-- DATA FOR THE TASK --

____________

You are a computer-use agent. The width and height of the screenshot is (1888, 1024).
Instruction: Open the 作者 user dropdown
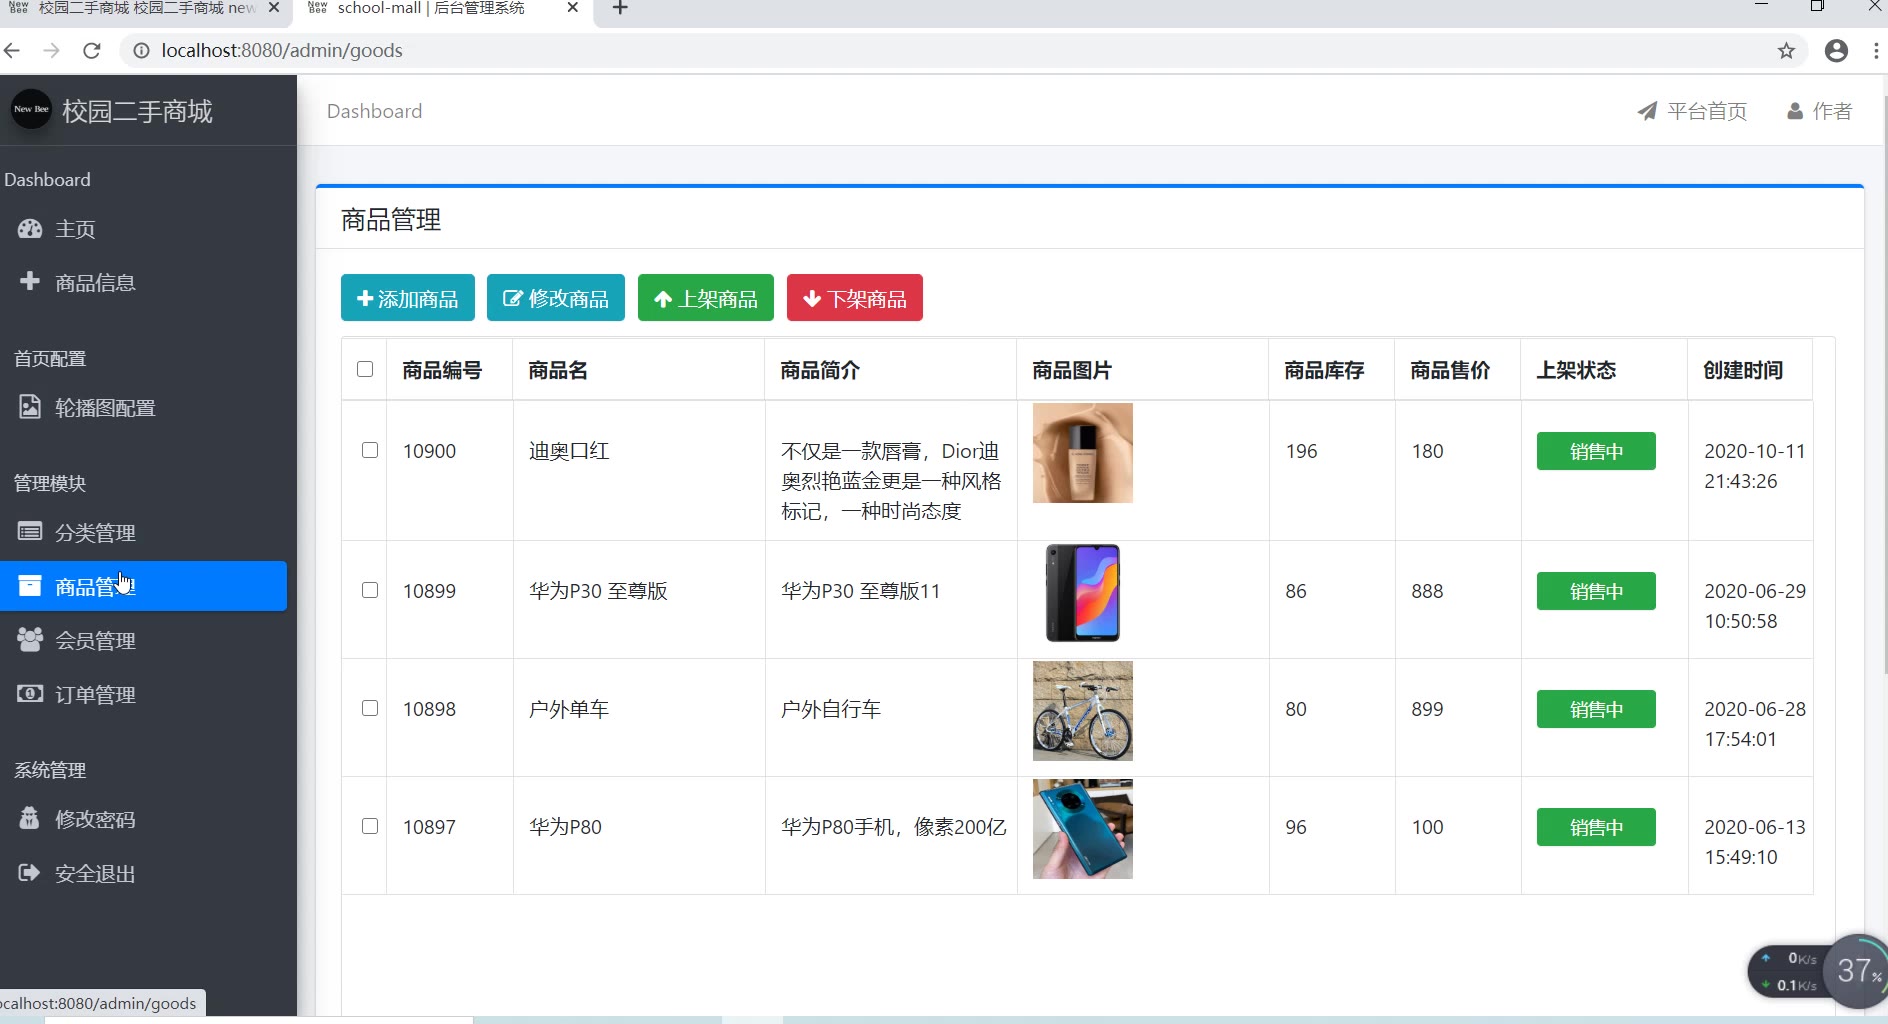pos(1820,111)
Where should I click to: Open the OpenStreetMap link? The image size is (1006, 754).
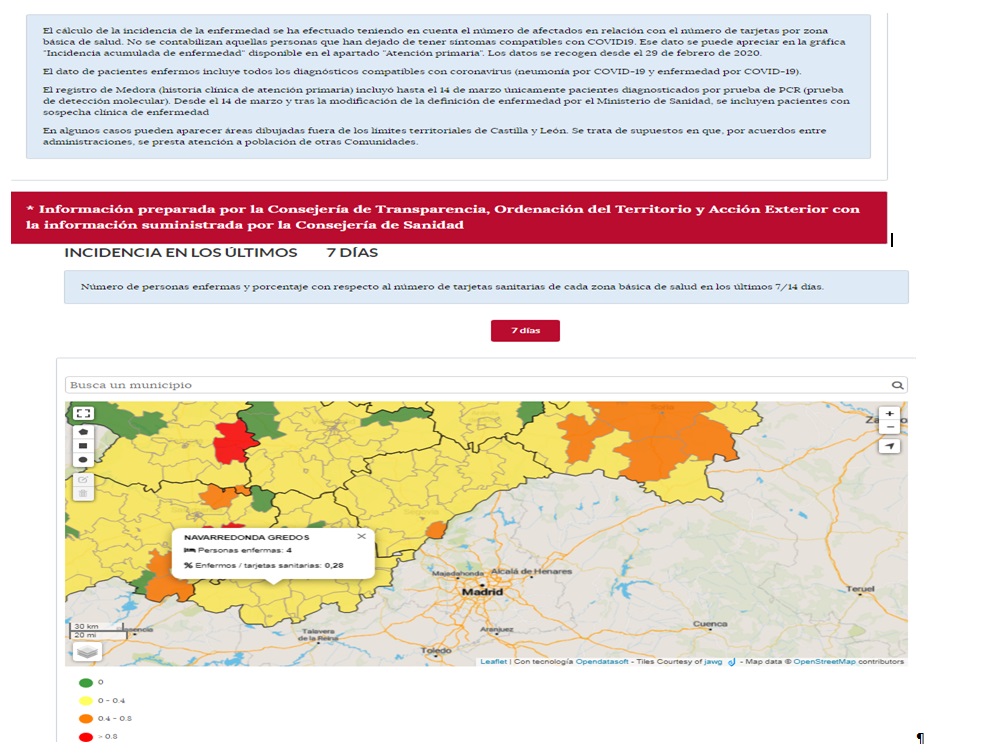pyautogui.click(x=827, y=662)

____________

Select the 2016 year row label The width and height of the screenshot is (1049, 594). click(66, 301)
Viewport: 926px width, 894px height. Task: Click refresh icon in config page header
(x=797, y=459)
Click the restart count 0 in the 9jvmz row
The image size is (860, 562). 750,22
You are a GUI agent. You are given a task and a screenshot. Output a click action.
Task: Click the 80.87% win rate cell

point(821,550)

____________

-- TASK DETAILS --
The required answer is each line of the entries containing the string "agent".

-- EXPECTED ANSWER --
You are a computer-use agent. The width and height of the screenshot is (1888, 1024).
You are a GUI agent. You are given a task and a screenshot. Output a click action.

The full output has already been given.